After close to three weeks in custody, Richard Pusey, 41, on Monday launched a temporary bid for freedom as his case wends its way through the Victorian justice system, which has ground to a halt due to the coronavirus pandemic.
But police have opposed the application, telling the Melbourne Magistrates’ Court that if Mr Pusey was released on bail, it could lead to “serious injury or death”.
“Police believe that if the accused were released on bail, he would continue his reckless driving behaviour,” Detective Senior Constable Aaron Price told the court.
Detective Price told the court Mr Pusey fixates on people and that if he received bail, police feared he would interfere with witnesses.
“The accused appears to take a disturbing pleasure causing other people fear or discomfort,” he said.
“He would be very driven to harass and intimidate witnesses to get them to either not give evidence or alter their evidence.”
The court also heard that police feared Mr Pusey – who had “substantial” financial resources – could flee Victoria.

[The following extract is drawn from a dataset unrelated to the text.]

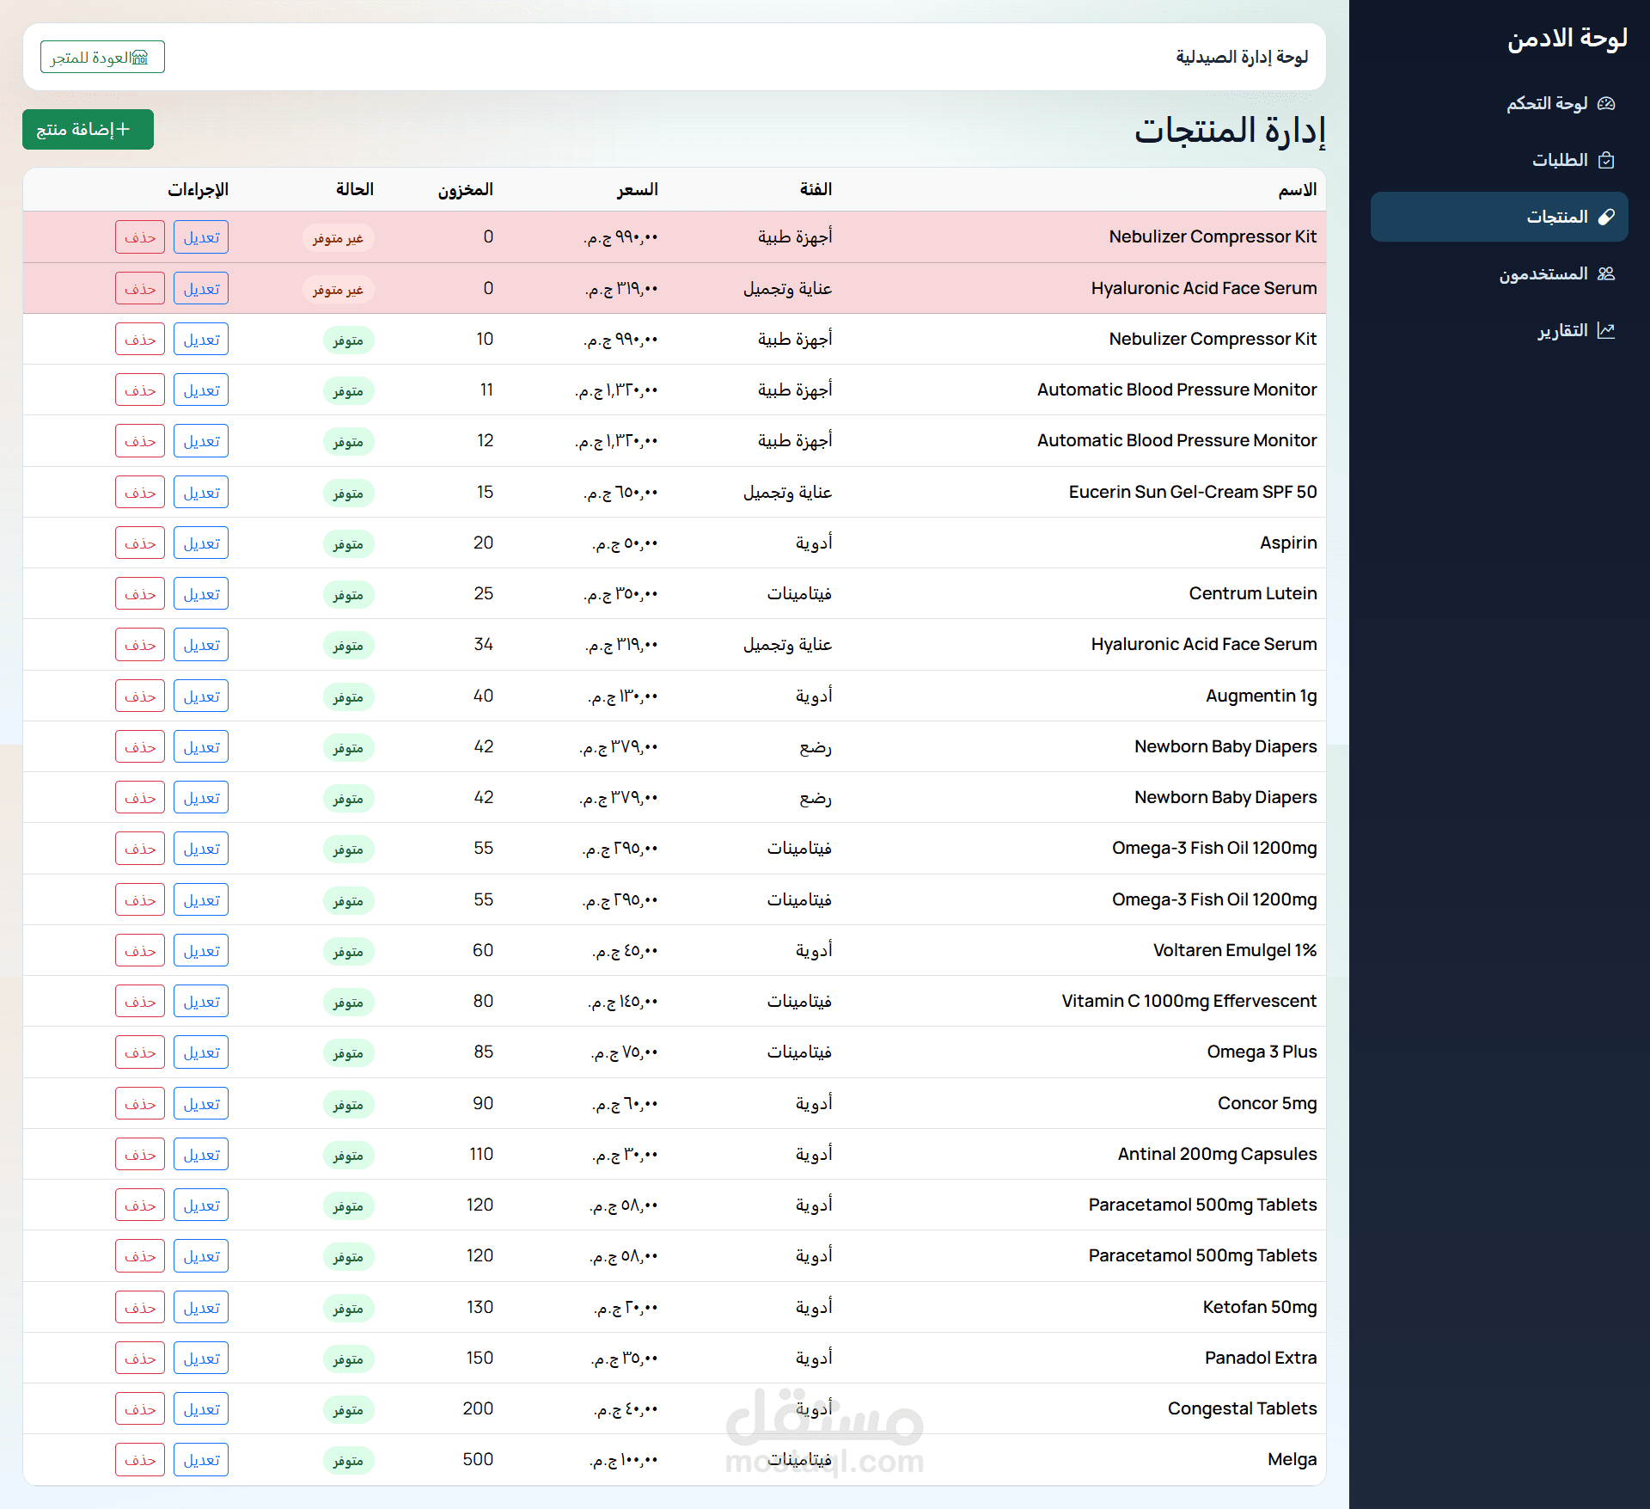This screenshot has width=1650, height=1509.
Task: Click the orders clipboard icon
Action: (x=1605, y=160)
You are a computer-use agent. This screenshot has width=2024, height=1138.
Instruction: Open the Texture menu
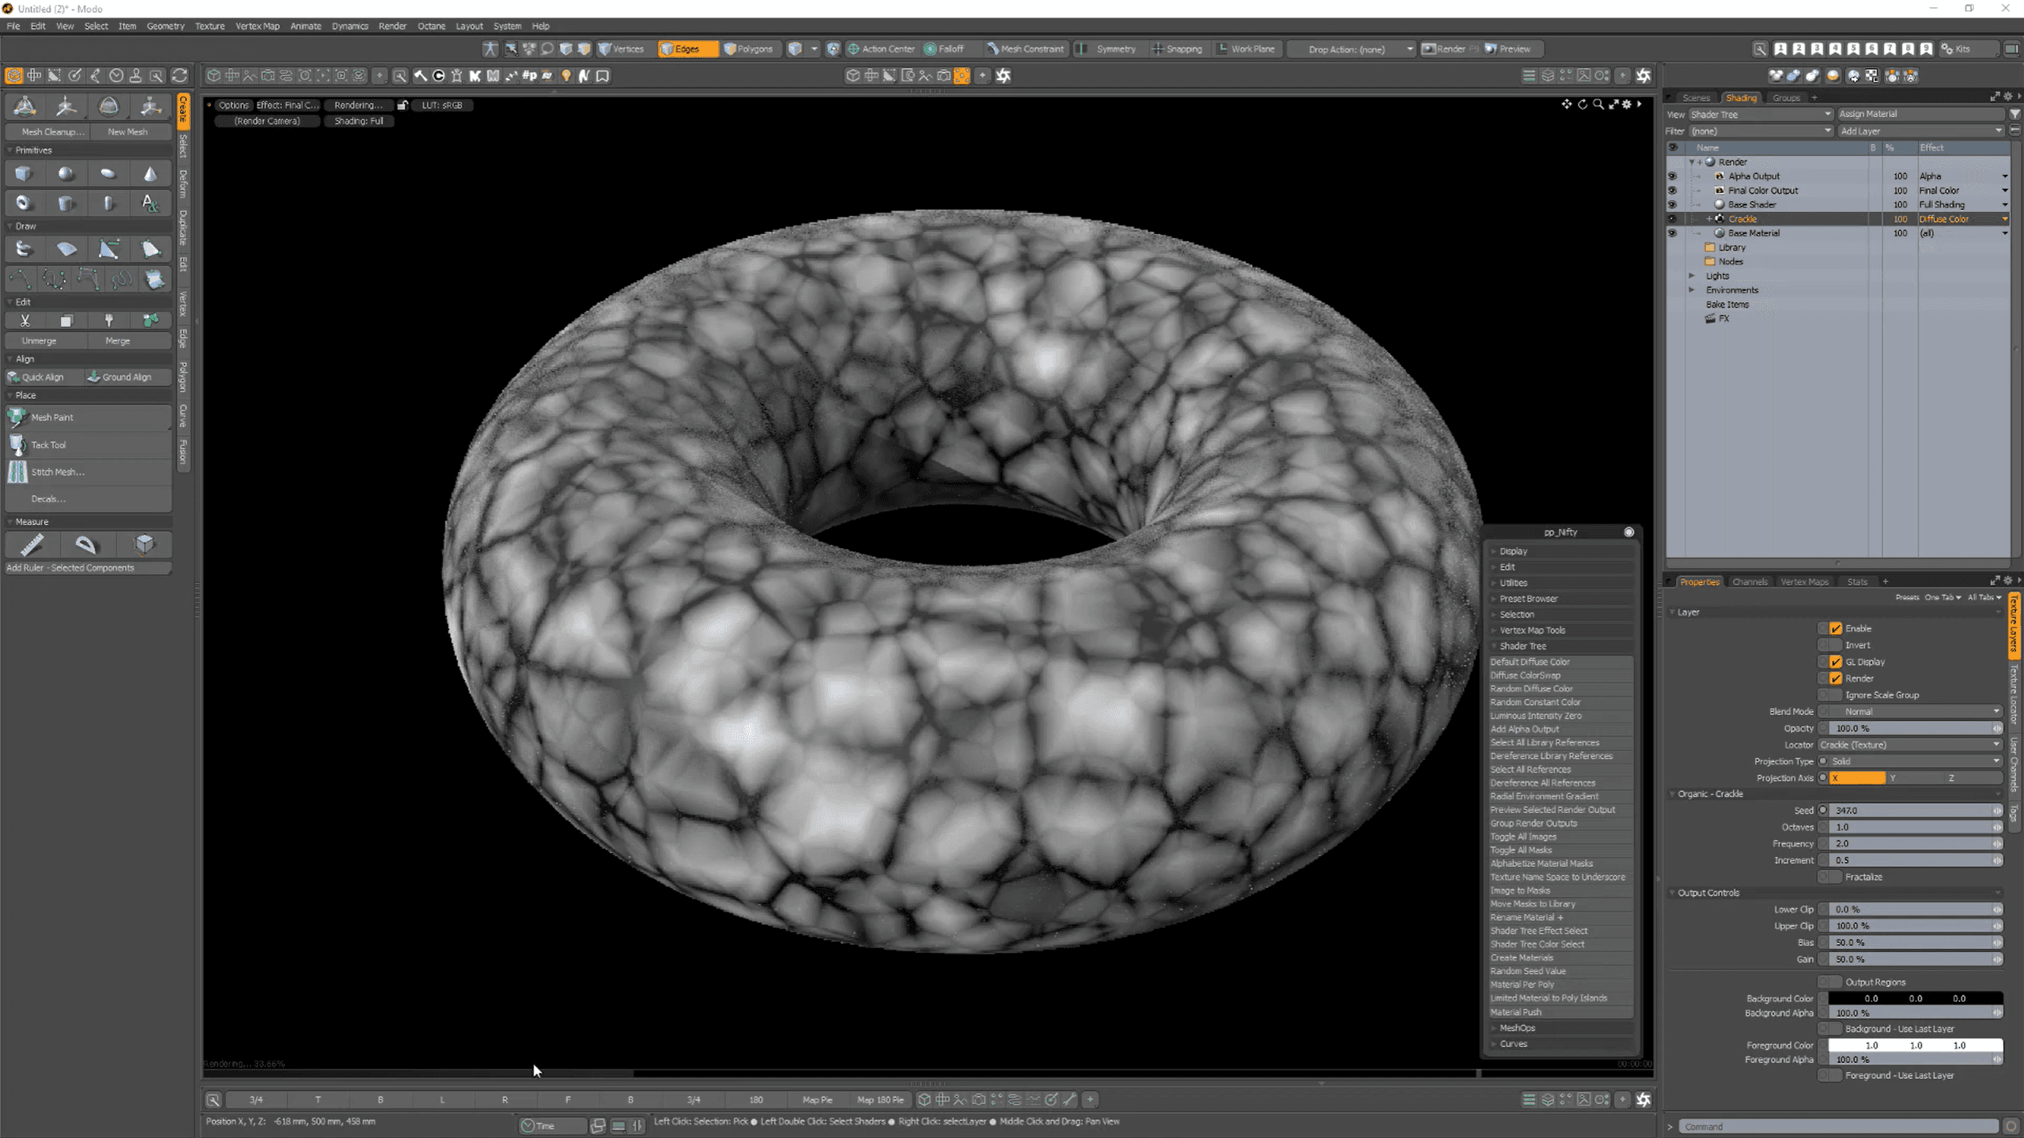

“He’s under pressure as he never has been before. This matter has a huge public profile,” Detective Price said.
“If he faces a custodial term, he’s got a significant amount of resources to flee the jurisdiction and not being held to account for what he’s done.
Court told accused filmed dying officer for three minutes
Mr Pusey was pulled over by four Victoria Police officers on April 22 for allegedly driving at 149 kilometres per hour on the Eastern Freeway.
Police alleged he tested positive to using ecstasy and cannabis.
A short time later, a refrigerated truck, allegedly driven by Mohinder Singh, veered into the four police officers, fatally injuring them.
Leading Senior Constable Lynette Taylor, Constable Glen Humphris, Senior Constable Kevin King and Constable Josh Prestney were killed in the crash.
Police alleged that instead of rendering assistance, Mr Pusey pulled out his phone and approached Leading Senior Constable Taylor as she was pinned to the truck.
For more than three minutes, Mr Pusey filmed the dying police officer, who groaned, zooming in as he made “derogatory” remarks.
“There you go, amazing, absolutely amazing. All I wanted to do was go home and have some sushi and now you f—ed my f—ing car,” Mr Pusey is alleged to have said.
“The content of these videos can only be described as abhorrent,” Detective Senior Price said.
“He demonstrates the foresight to go to his vehicle. He removes two mobile phones … he then commences filming and narrates it in a calm, derogatory manner.
Accused could have comforted dying officer
The court heard that in the moments after the crash, the truck driver, Mr Singh, was seen walking up and down in the emergency lane, wailing.
Mr Pusey’s defence barrister, Vincent Peters, questioned what the accused man could have reasonably done immediately after the incident.
“There were medical people there. What obligation could there have been on Mr Pusey to render assistance?” Mr Peters asked.
“It’s rendered on him by law,” Detective Senior Constable Price said.
“He could comfort someone who was dying.”
Mr Peters said the charge was that his client failed to render assistance.
“And I’m asking, what should he have done? What could he have done in those circumstances?” Mr Peters said.
Detective Senior Constable Price said Mr Pusey could have performed CPR on one of the dying officers.
“You have to be trained in CPR don’t you?” Mr Peters said.
Mr Pusey will return to court on May 14 to hear the court’s decision on his bail application.